* Exercise description
The data below should be repeated exactly and in full.

* Saved entries
= Beginning of Section =
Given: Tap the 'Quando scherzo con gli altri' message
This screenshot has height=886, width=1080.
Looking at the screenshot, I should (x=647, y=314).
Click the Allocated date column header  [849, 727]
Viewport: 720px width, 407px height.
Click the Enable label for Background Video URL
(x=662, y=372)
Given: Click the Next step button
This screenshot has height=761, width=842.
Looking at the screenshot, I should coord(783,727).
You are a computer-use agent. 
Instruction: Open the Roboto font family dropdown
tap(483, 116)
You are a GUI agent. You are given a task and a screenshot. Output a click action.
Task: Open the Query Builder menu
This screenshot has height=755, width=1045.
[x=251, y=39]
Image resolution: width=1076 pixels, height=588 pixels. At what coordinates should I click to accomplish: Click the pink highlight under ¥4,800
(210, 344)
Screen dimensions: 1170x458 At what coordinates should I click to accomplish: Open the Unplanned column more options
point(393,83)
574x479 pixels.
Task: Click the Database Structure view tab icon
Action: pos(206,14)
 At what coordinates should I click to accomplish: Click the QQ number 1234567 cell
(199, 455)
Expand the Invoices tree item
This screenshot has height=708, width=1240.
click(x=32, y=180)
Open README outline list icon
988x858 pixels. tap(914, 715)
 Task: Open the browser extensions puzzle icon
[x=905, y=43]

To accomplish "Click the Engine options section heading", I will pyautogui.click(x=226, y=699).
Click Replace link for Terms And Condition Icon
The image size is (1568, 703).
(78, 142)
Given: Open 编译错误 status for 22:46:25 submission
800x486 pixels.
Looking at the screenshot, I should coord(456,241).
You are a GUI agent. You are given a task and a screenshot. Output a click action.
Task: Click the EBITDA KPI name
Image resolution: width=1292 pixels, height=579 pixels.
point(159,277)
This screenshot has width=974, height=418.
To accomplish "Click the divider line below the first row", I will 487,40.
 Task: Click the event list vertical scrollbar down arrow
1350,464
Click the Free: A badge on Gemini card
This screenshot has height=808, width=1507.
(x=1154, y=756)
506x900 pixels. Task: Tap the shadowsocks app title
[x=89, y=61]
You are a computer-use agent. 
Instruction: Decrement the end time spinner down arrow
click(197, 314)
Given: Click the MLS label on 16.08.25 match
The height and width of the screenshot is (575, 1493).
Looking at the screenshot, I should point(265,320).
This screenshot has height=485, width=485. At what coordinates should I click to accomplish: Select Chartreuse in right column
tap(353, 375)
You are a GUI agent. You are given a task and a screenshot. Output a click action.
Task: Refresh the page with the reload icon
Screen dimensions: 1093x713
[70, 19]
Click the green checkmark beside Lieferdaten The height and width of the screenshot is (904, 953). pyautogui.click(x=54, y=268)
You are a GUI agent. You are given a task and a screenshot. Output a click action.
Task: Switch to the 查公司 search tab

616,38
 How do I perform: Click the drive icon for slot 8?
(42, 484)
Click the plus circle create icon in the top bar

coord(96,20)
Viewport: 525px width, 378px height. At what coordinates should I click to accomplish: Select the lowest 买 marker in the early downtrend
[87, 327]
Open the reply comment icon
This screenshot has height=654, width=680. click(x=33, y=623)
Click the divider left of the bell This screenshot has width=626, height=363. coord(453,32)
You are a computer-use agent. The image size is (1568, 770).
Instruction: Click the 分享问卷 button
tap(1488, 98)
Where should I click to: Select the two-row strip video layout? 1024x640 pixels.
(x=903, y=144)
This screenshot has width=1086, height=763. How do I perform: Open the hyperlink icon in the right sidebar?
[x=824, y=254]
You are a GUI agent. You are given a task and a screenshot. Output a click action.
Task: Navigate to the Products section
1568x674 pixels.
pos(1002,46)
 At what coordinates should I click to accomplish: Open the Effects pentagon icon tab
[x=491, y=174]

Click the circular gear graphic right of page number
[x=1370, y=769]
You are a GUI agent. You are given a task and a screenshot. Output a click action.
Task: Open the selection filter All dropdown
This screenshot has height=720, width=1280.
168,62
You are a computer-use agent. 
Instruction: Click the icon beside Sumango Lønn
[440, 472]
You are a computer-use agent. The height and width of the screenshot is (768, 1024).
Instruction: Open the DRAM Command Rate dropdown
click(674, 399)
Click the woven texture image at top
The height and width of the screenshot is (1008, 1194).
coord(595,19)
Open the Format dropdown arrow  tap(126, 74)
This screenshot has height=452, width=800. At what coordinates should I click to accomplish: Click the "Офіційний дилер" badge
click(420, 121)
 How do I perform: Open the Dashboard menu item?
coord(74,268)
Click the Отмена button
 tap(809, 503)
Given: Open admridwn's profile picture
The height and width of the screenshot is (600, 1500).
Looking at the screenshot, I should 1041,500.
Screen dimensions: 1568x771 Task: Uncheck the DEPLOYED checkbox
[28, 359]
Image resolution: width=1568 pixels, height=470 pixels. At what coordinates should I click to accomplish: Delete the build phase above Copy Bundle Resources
= End of Section =
* Response to this exercise
Given: Tap the 'Quando scherzo con gli altri' message
This screenshot has height=886, width=1080.
Looking at the screenshot, I should (x=647, y=314).
Click the Allocated date column header  [849, 727]
Viewport: 720px width, 407px height.
Click the Enable label for Background Video URL
(x=662, y=372)
Given: Click the Next step button
This screenshot has height=761, width=842.
Looking at the screenshot, I should coord(783,727).
You are a computer-use agent. 
Instruction: Open the Roboto font family dropdown
tap(483, 116)
You are a GUI agent. You are given a task and a screenshot. Output a click action.
Task: Open the Query Builder menu
This screenshot has height=755, width=1045.
[x=251, y=39]
Image resolution: width=1076 pixels, height=588 pixels. At what coordinates should I click to accomplish: Click the pink highlight under ¥4,800
(210, 344)
Screen dimensions: 1170x458 At what coordinates should I click to accomplish: Open the Unplanned column more options
point(393,83)
574x479 pixels.
Task: Click the Database Structure view tab icon
Action: pos(206,14)
 At what coordinates should I click to accomplish: Click the QQ number 1234567 cell
(199, 455)
Expand the Invoices tree item
This screenshot has height=708, width=1240.
click(x=32, y=180)
Open README outline list icon
988x858 pixels. tap(914, 715)
 Task: Open the browser extensions puzzle icon
[x=905, y=43]

To accomplish "Click the Engine options section heading", I will pyautogui.click(x=226, y=699).
Click Replace link for Terms And Condition Icon
The image size is (1568, 703).
(78, 142)
Given: Open 编译错误 status for 22:46:25 submission
800x486 pixels.
Looking at the screenshot, I should coord(456,241).
You are a GUI agent. You are given a task and a screenshot. Output a click action.
Task: Click the EBITDA KPI name
Image resolution: width=1292 pixels, height=579 pixels.
point(159,277)
This screenshot has width=974, height=418.
To accomplish "Click the divider line below the first row", I will 487,40.
 Task: Click the event list vertical scrollbar down arrow
1350,464
Click the Free: A badge on Gemini card
This screenshot has height=808, width=1507.
(x=1154, y=756)
506x900 pixels. Task: Tap the shadowsocks app title
[x=89, y=61]
You are a computer-use agent. 
Instruction: Decrement the end time spinner down arrow
click(197, 314)
Given: Click the MLS label on 16.08.25 match
The height and width of the screenshot is (575, 1493).
Looking at the screenshot, I should point(265,320).
This screenshot has height=485, width=485. At what coordinates should I click to accomplish: Select Chartreuse in right column
tap(353, 375)
You are a GUI agent. You are given a task and a screenshot. Output a click action.
Task: Refresh the page with the reload icon
Screen dimensions: 1093x713
[70, 19]
Click the green checkmark beside Lieferdaten The height and width of the screenshot is (904, 953). pyautogui.click(x=54, y=268)
You are a GUI agent. You are given a task and a screenshot. Output a click action.
Task: Switch to the 查公司 search tab

616,38
 How do I perform: Click the drive icon for slot 8?
(42, 484)
Click the plus circle create icon in the top bar

coord(96,20)
Viewport: 525px width, 378px height. At what coordinates should I click to accomplish: Select the lowest 买 marker in the early downtrend
[87, 327]
Open the reply comment icon
This screenshot has height=654, width=680. click(x=33, y=623)
Click the divider left of the bell This screenshot has width=626, height=363. coord(453,32)
You are a computer-use agent. The image size is (1568, 770).
Instruction: Click the 分享问卷 button
tap(1488, 98)
Where should I click to: Select the two-row strip video layout? 1024x640 pixels.
(x=903, y=144)
This screenshot has width=1086, height=763. How do I perform: Open the hyperlink icon in the right sidebar?
[x=824, y=254]
You are a GUI agent. You are given a task and a screenshot. Output a click action.
Task: Navigate to the Products section
1568x674 pixels.
pos(1002,46)
 At what coordinates should I click to accomplish: Open the Effects pentagon icon tab
[x=491, y=174]

Click the circular gear graphic right of page number
[x=1370, y=769]
You are a GUI agent. You are given a task and a screenshot. Output a click action.
Task: Open the selection filter All dropdown
This screenshot has height=720, width=1280.
168,62
You are a computer-use agent. 
Instruction: Click the icon beside Sumango Lønn
[440, 472]
You are a computer-use agent. The height and width of the screenshot is (768, 1024).
Instruction: Open the DRAM Command Rate dropdown
click(674, 399)
Click the woven texture image at top
The height and width of the screenshot is (1008, 1194).
coord(595,19)
Open the Format dropdown arrow  tap(126, 74)
This screenshot has height=452, width=800. At what coordinates should I click to accomplish: Click the "Офіційний дилер" badge
click(420, 121)
 How do I perform: Open the Dashboard menu item?
coord(74,268)
Click the Отмена button
 tap(809, 503)
Given: Open admridwn's profile picture
The height and width of the screenshot is (600, 1500).
Looking at the screenshot, I should 1041,500.
Screen dimensions: 1568x771 Task: Uncheck the DEPLOYED checkbox
[28, 359]
Image resolution: width=1568 pixels, height=470 pixels. At what coordinates should I click to accomplish: Delete the build phase above Copy Bundle Resources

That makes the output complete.